Simulating these various-and constantly changing-shadows and reflections is an extremely complex operation that requires a lot of CPU cycles from an animation workstation, which is why CGI (Computer-Generated Imagery) is such a recent phenomenon.
Faithful readers will remember this beast (Figure 1) as the Martian War Machine from part one of this series. It's standing over the edge of a crater here, and ought to be bathed in firelight from the burning Martian projectile ship beneath. Yet obviously it isn't.

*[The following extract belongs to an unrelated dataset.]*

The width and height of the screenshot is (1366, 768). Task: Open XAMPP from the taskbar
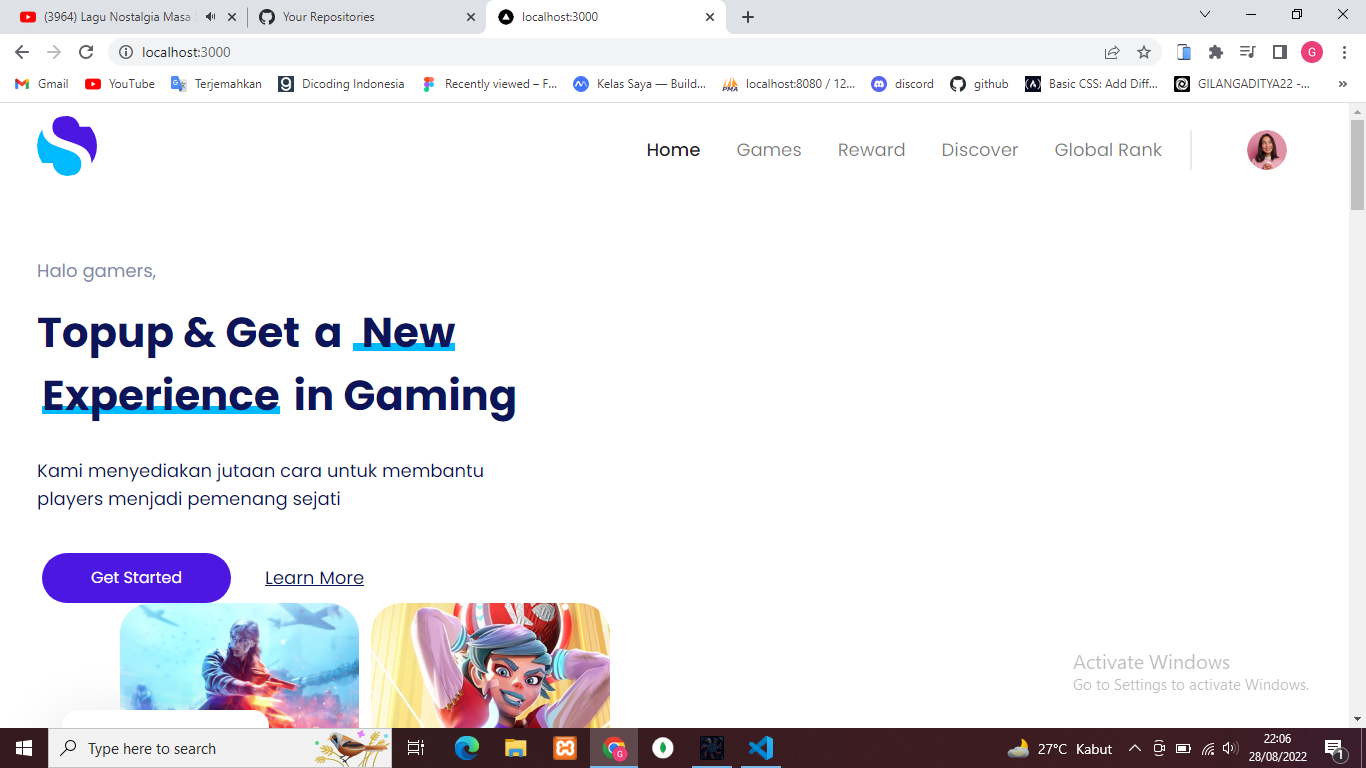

Notice, by the way, in this Maya screen shot, that there is already a bit of pseudo-rendering in the image. The upper surfaces of the metal War Machine are light, while the lower ones are darker, as if there were a weak light shining from above. That's because Maya puts a dim default lighting into its workspace, just to help the user get a feel for the three-dimensional relationships among the onscreen objects. It has nothing to do with the lighting on the final rendered output image. (The greenish blob in the lower center of the frame, by the way, is how flames are represented on-screen in the Maya modeling phase).

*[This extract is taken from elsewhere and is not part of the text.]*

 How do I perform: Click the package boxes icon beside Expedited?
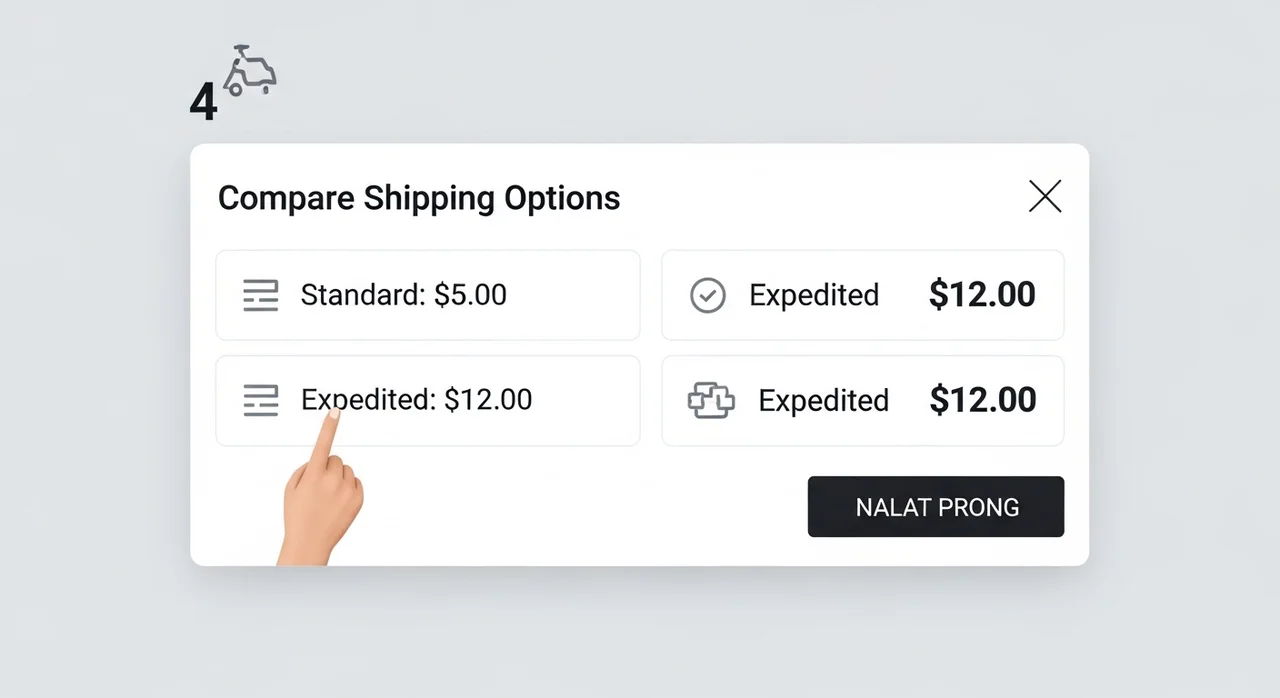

Step one is to decide upon the characteristics of the animated object. Is it made of plastic? Metal? Glass? What color is it? Transparent? Translucent? Does it have a smooth and shiny surface, or is it dull? (Of course many of the movies produced with CGI are very dull indeed, but that's outside the scope of this article).
In Figure 2, we can see how this is done in Maya. This is for the control cab, or "hood" of the War Machine, and the idea is to give it the look of shiny plastic or painted metal. So first, we choose a material type of Phong (named for its inventor, Phong Biu-Tuong, for you CGI trivia buffs). Phong and the similar Phong E are material types with high specularity, or reflectiveness, and will suit the Martian quite well. I chose a white coloring for the surface, to give it a glossy, businesslike look. Note that there are many characteristics of our Phong surface that are adjustable with slider bars. Since this is a fairly simple surface, most of these are left at the defaults, except for the specular color (white) and the reflectivity, which I boosted to a fairly high .802 value.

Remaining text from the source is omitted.